- Records from a collection -
· · · · ·

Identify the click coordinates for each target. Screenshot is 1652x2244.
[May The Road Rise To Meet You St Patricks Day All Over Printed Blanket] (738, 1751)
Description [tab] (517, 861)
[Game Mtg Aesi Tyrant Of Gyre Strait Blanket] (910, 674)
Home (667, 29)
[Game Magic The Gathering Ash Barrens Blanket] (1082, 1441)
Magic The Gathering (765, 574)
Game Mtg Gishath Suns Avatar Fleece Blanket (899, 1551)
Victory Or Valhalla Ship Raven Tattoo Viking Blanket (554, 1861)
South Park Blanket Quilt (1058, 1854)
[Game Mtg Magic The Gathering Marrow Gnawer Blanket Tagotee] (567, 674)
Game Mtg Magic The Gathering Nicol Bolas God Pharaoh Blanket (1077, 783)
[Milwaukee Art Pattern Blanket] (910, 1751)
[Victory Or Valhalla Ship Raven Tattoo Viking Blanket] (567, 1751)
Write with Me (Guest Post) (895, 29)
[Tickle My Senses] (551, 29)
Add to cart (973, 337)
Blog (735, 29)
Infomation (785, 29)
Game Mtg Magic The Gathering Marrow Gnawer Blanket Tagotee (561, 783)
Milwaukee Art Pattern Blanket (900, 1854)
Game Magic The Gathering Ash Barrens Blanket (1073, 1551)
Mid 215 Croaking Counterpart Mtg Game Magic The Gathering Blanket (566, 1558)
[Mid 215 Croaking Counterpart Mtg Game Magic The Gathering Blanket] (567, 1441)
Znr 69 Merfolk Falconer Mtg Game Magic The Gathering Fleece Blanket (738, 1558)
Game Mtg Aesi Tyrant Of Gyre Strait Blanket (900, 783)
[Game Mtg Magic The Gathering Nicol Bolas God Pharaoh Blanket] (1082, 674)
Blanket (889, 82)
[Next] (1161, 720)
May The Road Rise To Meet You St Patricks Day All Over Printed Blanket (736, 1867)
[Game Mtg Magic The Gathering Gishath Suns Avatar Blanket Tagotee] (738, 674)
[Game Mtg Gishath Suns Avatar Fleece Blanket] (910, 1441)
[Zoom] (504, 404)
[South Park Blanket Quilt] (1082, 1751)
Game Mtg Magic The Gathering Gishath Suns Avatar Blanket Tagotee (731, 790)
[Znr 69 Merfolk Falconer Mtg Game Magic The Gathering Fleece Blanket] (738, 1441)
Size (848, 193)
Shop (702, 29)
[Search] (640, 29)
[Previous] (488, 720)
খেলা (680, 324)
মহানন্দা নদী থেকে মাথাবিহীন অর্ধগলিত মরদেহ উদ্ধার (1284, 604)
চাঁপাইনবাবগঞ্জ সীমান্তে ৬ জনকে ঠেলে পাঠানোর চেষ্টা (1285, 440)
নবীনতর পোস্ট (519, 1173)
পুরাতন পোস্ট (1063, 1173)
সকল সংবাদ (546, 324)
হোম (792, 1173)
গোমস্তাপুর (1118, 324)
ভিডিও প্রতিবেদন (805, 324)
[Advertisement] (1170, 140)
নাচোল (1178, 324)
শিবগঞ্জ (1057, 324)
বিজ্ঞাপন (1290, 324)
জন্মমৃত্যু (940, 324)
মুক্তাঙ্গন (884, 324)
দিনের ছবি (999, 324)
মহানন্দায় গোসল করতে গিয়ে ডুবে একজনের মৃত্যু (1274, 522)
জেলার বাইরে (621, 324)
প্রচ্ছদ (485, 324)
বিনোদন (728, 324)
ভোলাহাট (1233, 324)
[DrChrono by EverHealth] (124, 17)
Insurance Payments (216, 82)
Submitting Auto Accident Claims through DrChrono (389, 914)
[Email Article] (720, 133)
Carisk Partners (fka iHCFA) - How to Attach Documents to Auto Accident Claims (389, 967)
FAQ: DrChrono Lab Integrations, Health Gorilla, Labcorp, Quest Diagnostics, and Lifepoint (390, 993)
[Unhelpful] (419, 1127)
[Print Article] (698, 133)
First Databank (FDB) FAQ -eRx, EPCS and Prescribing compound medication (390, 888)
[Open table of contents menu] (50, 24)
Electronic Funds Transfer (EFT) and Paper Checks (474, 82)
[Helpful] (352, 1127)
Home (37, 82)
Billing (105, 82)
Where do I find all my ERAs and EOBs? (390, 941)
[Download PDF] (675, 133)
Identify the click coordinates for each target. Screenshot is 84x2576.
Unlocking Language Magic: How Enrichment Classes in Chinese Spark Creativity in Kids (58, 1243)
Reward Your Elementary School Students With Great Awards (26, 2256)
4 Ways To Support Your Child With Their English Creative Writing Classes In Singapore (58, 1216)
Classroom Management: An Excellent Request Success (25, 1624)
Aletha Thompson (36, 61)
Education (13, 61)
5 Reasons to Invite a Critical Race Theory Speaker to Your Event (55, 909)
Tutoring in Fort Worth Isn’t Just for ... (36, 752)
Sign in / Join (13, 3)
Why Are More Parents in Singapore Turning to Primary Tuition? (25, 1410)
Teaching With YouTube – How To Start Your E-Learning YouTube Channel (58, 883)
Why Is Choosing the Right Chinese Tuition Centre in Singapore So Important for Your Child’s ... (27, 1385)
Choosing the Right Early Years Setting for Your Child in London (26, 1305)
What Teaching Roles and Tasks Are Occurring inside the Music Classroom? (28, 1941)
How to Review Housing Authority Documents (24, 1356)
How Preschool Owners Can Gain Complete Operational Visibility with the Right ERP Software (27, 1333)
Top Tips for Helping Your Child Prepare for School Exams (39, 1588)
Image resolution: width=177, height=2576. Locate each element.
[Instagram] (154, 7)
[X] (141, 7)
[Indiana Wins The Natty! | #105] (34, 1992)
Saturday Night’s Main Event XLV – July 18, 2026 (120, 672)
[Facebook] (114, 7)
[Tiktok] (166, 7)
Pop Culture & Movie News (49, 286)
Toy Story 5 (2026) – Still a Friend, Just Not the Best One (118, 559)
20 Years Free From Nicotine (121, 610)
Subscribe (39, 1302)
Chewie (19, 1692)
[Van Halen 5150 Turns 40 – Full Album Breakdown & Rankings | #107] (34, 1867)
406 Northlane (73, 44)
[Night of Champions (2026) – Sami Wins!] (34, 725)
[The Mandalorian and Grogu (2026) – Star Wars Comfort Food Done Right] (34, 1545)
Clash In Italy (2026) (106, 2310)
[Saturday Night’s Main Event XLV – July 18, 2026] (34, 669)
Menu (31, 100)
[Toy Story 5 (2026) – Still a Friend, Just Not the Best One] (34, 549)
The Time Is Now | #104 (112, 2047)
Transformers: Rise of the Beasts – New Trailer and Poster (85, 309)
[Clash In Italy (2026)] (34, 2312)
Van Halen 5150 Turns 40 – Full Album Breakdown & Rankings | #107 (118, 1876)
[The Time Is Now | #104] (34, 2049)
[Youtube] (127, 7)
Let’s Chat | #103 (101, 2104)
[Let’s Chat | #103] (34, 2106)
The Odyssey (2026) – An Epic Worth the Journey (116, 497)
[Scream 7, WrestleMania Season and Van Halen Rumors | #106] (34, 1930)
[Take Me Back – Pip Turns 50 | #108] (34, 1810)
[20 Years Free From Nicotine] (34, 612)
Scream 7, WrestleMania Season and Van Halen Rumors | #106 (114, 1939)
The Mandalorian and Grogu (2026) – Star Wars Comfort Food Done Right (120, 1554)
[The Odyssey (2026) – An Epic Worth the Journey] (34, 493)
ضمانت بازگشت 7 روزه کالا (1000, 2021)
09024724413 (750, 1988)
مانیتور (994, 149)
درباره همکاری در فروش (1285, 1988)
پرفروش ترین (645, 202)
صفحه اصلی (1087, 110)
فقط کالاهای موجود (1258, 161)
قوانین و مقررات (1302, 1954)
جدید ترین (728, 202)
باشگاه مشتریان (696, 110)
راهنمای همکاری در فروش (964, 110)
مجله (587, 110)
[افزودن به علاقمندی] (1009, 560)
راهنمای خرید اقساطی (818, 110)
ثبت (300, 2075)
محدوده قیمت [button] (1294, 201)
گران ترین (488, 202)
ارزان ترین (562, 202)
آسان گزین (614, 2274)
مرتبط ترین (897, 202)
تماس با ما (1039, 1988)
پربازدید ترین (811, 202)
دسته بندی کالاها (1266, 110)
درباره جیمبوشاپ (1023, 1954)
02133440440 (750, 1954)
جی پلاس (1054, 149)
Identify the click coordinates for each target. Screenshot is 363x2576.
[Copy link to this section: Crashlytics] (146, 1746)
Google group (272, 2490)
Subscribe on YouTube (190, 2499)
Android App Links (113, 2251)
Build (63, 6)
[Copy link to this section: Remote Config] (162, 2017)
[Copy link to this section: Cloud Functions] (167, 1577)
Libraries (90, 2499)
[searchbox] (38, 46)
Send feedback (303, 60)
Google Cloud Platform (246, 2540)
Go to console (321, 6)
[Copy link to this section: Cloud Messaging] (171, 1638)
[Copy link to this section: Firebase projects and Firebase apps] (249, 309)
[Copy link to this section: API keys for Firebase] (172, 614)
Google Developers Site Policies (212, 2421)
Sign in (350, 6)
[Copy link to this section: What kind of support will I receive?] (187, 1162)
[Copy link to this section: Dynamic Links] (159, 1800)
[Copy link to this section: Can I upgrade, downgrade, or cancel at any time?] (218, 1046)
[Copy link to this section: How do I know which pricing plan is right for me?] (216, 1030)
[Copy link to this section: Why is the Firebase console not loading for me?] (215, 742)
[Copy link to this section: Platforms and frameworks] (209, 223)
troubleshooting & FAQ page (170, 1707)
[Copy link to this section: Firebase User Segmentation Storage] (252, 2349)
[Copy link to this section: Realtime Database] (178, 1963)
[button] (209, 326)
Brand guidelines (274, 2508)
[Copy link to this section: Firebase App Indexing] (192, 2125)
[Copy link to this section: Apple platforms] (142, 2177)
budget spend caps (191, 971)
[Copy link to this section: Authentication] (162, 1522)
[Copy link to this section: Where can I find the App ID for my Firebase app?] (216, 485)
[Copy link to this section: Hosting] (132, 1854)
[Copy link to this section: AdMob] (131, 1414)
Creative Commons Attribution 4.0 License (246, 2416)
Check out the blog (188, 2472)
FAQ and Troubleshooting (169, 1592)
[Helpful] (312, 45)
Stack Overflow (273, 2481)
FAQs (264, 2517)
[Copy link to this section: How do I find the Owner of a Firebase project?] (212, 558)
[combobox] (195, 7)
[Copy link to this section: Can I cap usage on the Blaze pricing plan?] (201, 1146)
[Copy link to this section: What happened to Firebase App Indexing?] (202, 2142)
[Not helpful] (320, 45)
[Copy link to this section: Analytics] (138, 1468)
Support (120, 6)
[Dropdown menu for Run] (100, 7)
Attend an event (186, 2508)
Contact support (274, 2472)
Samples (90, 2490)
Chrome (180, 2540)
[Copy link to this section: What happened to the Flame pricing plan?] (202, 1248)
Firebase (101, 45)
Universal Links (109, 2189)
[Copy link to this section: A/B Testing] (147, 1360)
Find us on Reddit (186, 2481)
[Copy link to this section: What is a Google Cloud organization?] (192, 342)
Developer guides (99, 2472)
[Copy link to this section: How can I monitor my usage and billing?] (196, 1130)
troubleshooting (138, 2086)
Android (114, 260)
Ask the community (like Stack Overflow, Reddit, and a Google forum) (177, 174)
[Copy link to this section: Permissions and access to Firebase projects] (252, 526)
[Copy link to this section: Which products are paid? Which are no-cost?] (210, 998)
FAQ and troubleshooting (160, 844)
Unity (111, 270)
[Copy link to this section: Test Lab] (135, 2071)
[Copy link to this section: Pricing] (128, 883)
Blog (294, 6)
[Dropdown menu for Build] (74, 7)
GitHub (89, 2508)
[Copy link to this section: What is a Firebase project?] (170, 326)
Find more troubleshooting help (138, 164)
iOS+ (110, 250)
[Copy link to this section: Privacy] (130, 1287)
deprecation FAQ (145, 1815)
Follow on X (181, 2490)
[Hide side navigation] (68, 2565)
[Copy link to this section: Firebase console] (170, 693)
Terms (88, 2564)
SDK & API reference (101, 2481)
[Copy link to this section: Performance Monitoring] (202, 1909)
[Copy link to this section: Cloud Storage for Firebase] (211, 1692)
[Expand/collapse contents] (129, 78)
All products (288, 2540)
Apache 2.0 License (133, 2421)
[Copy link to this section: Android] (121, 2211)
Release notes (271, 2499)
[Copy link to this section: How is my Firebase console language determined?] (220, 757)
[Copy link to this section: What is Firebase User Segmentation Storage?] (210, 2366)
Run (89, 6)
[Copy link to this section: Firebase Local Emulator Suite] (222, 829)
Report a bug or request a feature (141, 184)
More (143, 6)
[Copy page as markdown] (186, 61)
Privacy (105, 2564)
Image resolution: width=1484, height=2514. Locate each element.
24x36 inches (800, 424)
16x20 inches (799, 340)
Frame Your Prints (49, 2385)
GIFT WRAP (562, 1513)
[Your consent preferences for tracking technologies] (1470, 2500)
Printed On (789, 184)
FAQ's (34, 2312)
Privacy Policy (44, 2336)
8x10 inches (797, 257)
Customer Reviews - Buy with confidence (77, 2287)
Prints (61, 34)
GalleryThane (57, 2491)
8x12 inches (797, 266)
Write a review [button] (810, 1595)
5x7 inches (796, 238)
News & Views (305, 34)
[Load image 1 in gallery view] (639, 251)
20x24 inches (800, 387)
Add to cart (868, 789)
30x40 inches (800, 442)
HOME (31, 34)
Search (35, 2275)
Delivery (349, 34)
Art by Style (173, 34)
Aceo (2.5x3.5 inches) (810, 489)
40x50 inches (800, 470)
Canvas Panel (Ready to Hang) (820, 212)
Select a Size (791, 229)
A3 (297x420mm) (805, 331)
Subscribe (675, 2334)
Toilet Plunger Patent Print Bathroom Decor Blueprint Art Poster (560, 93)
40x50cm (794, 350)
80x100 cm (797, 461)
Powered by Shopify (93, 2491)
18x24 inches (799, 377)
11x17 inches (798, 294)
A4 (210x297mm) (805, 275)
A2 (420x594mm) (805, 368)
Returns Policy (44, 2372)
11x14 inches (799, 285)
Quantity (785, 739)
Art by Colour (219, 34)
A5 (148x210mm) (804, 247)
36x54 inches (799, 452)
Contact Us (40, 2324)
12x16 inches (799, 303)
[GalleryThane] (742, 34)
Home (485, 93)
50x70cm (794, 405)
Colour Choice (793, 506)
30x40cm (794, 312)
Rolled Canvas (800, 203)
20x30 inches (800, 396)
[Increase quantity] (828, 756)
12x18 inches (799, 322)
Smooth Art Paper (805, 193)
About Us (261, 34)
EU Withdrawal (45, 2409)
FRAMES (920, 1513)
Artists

· · · · ·

- EXERCISE AIM -
Could you repeat exactly the lines above from the line with "[Dropdown menu for Build] (74, 7)" up to and including the line with "Privacy Policy (44, 2336)", and only those?

- OUTPUT OF THE TASK -
[Dropdown menu for Build] (74, 7)
GitHub (89, 2508)
[Copy link to this section: What is a Firebase project?] (170, 326)
Find more troubleshooting help (138, 164)
iOS+ (110, 250)
[Copy link to this section: Privacy] (130, 1287)
deprecation FAQ (145, 1815)
Follow on X (181, 2490)
[Hide side navigation] (68, 2565)
[Copy link to this section: Firebase console] (170, 693)
Terms (88, 2564)
SDK & API reference (101, 2481)
[Copy link to this section: Performance Monitoring] (202, 1909)
[Copy link to this section: Cloud Storage for Firebase] (211, 1692)
[Expand/collapse contents] (129, 78)
All products (288, 2540)
Apache 2.0 License (133, 2421)
[Copy link to this section: Android] (121, 2211)
Release notes (271, 2499)
[Copy link to this section: How is my Firebase console language determined?] (220, 757)
[Copy link to this section: What is Firebase User Segmentation Storage?] (210, 2366)
Run (89, 6)
[Copy link to this section: Firebase Local Emulator Suite] (222, 829)
Report a bug or request a feature (141, 184)
More (143, 6)
[Copy page as markdown] (186, 61)
Privacy (105, 2564)
Image resolution: width=1484, height=2514. Locate each element.
24x36 inches (800, 424)
16x20 inches (799, 340)
Frame Your Prints (49, 2385)
GIFT WRAP (562, 1513)
[Your consent preferences for tracking technologies] (1470, 2500)
Printed On (789, 184)
FAQ's (34, 2312)
Privacy Policy (44, 2336)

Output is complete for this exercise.